Welcome to Hadenville
Bass is the Place
The inimitable bassist Charlie Haden defied one of the basic principles of jazz. Spontaneity is the handmaiden of improvisation, the in-the-moment inventiveness that remains a cornerstone of the music. Haden was indeed a great improviser, a player committed to making it ever new. Yet few master jazz musicians have ever been as deliberate as Haden. Each note he painstakingly extracted from his instrument, each chiseled phrase he constructed, sounded as if it were released only after considerable consideration. Paradoxically, Haden was able to make this exceedingly intentional music sound freshly minted and spontaneously expressed.

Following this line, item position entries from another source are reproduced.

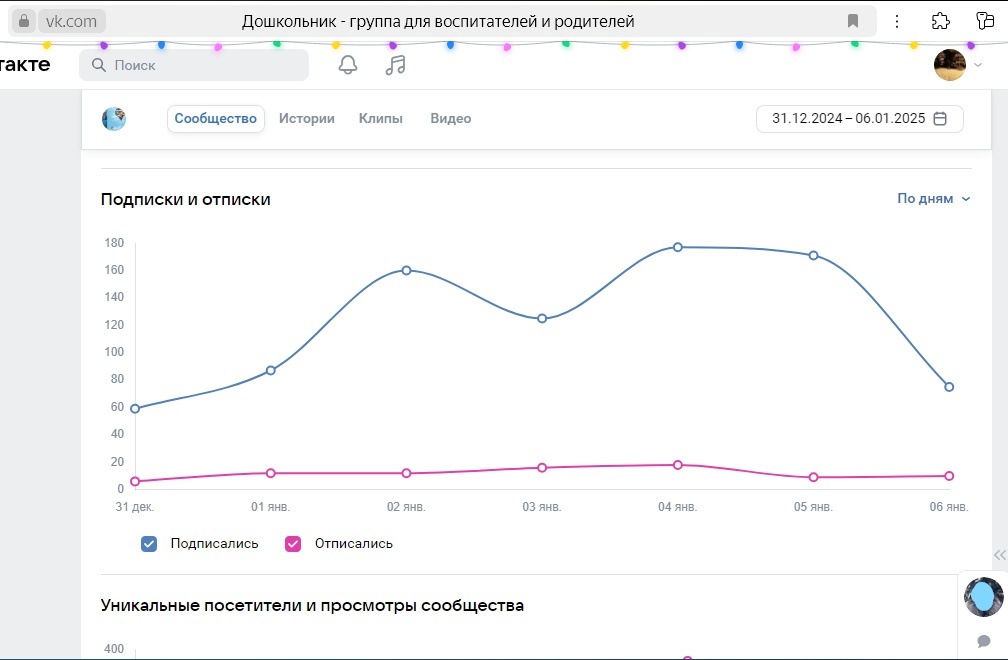
Task: Switch to the Истории tab
Action: 307,119
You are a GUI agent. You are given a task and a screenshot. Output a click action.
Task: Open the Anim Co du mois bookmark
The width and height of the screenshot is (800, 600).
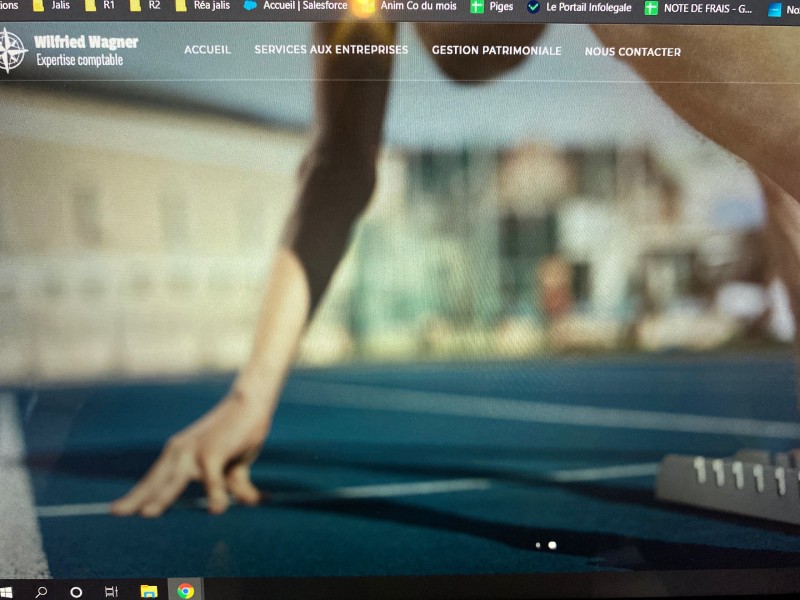[408, 6]
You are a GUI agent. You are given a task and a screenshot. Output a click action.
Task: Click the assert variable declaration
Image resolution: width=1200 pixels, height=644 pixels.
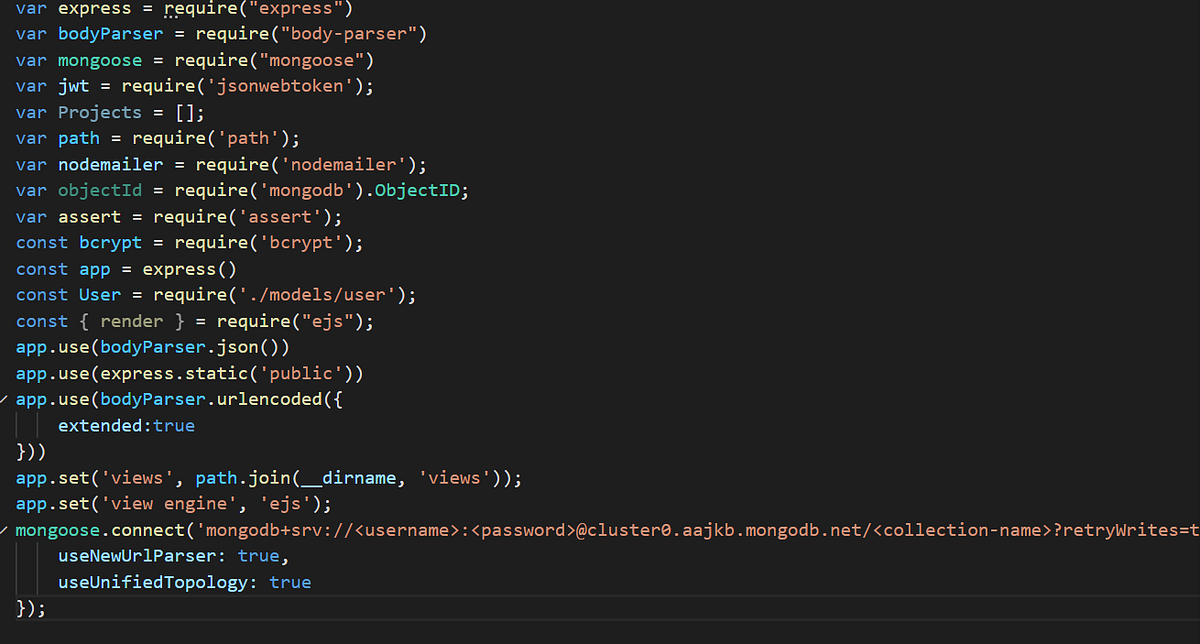tap(90, 216)
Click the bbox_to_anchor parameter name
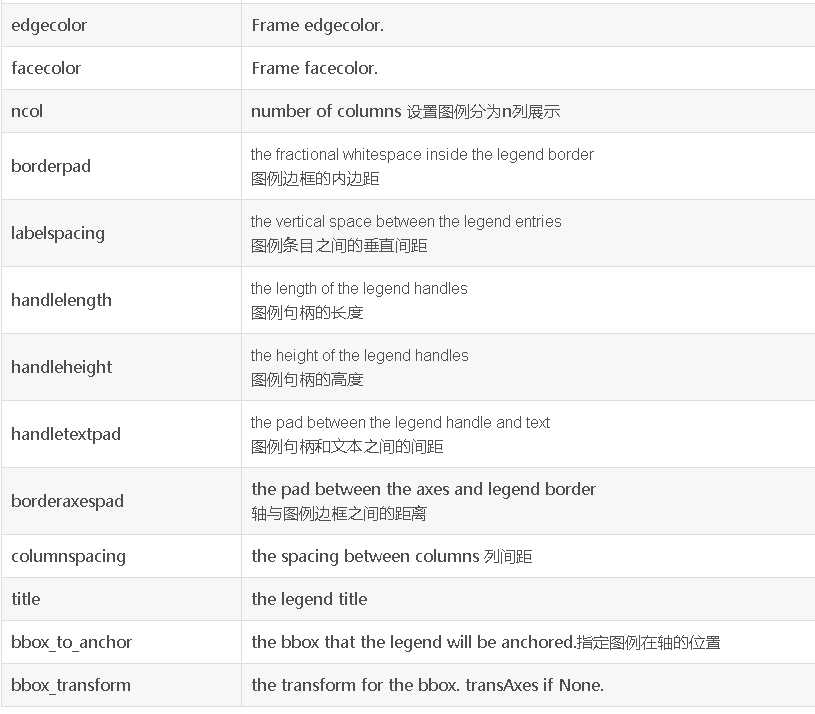 (71, 642)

This delicate balance came with specific rules. When Haden soloed, a listener was immediately ushered into “Hadenville,” a musical realm where things progressed according to the bassists’s personal sense of time and space. Here, there was no concept of technique for its own sake. When you dealt with Haden, technique as we generally understand it — instrumental flexibility, rapidity of notes, seamless delivery, and so forth — was left on the porch. Ideas replaced flash of any kind; expressivity, the tonal value of each deeply intoned note became paramount.
You can clearly hear this deliberate/spontaneous weave during Haden’s extended improvisation on “Malkauns” from trumpeter Don Cherry’s 1975 album Brown Rice. (The album’s title was changed to Don Cherry in 1976.) For the first four and a half minutes of the performance (I can’t label it a song; if there is a discernible melody, I can’t pin it down), Haden holds the spotlight, accompanied by the drone of Moki Cherry’s tamboura. Don Cherry and the drummer, Billy Higgins, then join Haden, making it, in effect, a reunion of the original 1959 Ornette Coleman quartet minus the iconic saxophonist. To my ears it sounds as if this vibrant group improvisation were grafted onto Haden’s solo track, especially as the performance morphs back to Haden’s statement after the trio improvisation ends. It’s expertly done and extremely satisfying, no matter any studio wizardry. And let’s acknowledge Cherry’s admiration and respect for Haden, granting him the spotlight for so great a portion of the piece.
Haden, Cherry and Higgins were blood-brother collaborators, and I hope to write more about their profound unity in the future. For now, let “Malkauns” stand as a tribute to the monarch of Hadenville.

"a musical realm where things progressed according to the bassists’s personal sense of time and space" - yeah. Well said.